32¢ Frederick Edwin Church
Four Centuries of American Art
Issue Date: August 27, 1998
City: Santa Clara, CA
Printed By: Sennett Security Products
Printing Method: Photogravure
Niagara Falls State Park
On July 15, 1885, The Niagara Reservation State Park (later renamed Niagara Falls State Park) became America’s first state park.
Native Americans of the Neutral Nation lived in the area around the falls before the arrival of Europeans in the 1600s. Robert de La Salle built Fort Conti at the mouth of the Niagara River and a Belgian priest was the first known European to see the falls.
The falls quickly became a popular tourist spot and by the early 1800s, America’s “honeymoon capital.” Authors, poets, and artists would journey to the falls as well, to capture their natural beauty for all those who couldn’t make the trip themselves.
By the early 19th century, mills and factories were built along the Niagara River to harness its power. As a result, the beautiful Niagara Falls was beginning to suffer from the effects of reduced water flow. Additionally, private concessions companies found ways to capitalize on the spot, building tall fences so people had to pay to see the falls.
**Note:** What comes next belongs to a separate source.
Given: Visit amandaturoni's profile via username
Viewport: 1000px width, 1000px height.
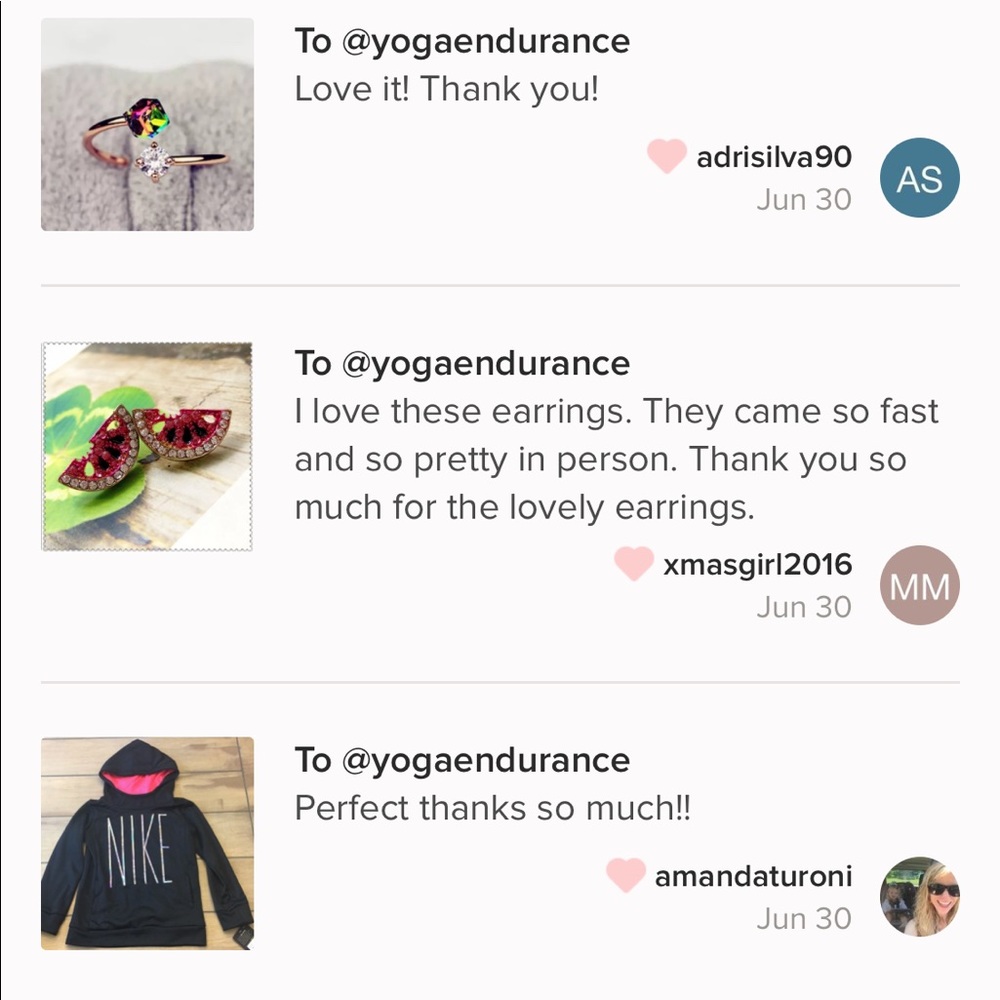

The situation at the falls was so dire, it was used as one of the arguments for establishing Yellowstone as the first national park in 1872. Yellowstone supporters argued that if the area wasn’t protected, it could suffer the same misuse as Niagara Falls.
Landscape architect Frederick Law Olmsted began calling for the preservation of the falls in the 1860s. He and artist Frederic Church founded the Free Niagara movement in the 1870s to reclaim the falls and surrounding area for the enjoyment of the public. Their work gained the attention of the New York State Legislature, which tasked Olmsted and state surveyor James T. Gardner with producing a report on the condition of the falls. Their report called for more public access to the falls and recommended that the state purchase the lands for their protection. The Free Niagara movement then launched a campaign to bring the issue to national attention.
Olmsted then formed the Niagara Falls Association in 1883, which pushed further for the state to purchase the property. On April 30 of that year, then-governor Grover Cleveland signed a bill permitting the “selection, location, and appropriation of certain lands in the village of Niagara Falls for a state reservation.” Two years later, the Niagara Reservation was officially created on July 15, 1885. The park is considered the oldest continuously operating state park in the nation.
Concurrent with the efforts to save the falls on the US side, a similar campaign was launched in Canada. The Queen Victoria Niagara Falls Park was established in 1888. At one point there were plans to establish an international park, but that never gained traction.
America’s Niagara Reservation was declared a National Historic Landmark in 1963. In 2007, the park was named the 10th most beautiful spot in America by The Today Show. Today the park contains 221 acres and hosts nearly 10 million visitors per year.
Click here for more about the park from its official website.
An American painter known for his huge, dramatic landscapes, Frederick Edwin Church (1826-1900) traveled the world searching for subjects. Among the regions he visited were the Andes Mountains of South America, the wilderness of Ecuador, the forests of Jamaica, and the icebergs near Newfoundland, Canada.
Hartford, Connecticut was Church’s hometown. At the age of 18, he began studying with the famous American landscape artist Thomas Cole. After Cole’s death in 1848, Church stepped in to fill his mentor’s place. His paintings of the late 1840s and early 1850s established the artist as a developing master.
One of Church’s most famous works is Niagara. Nothing in America had been painted and described more often than Niagara Falls. Church’s version of the Canadian side of the falls eclipsed all earlier images. Twice as wide as it is high, the painting provides a panoramic effect. Niagara was an instant success in the United States, and crowds flocked to see it. It also toured in England, drawing audiences just as large.
By 1860, only three years after completing Niagara, Church had hit the peak of his career. From then on, he suffered from rheumatism of the hands, and his artistic skills began to decline.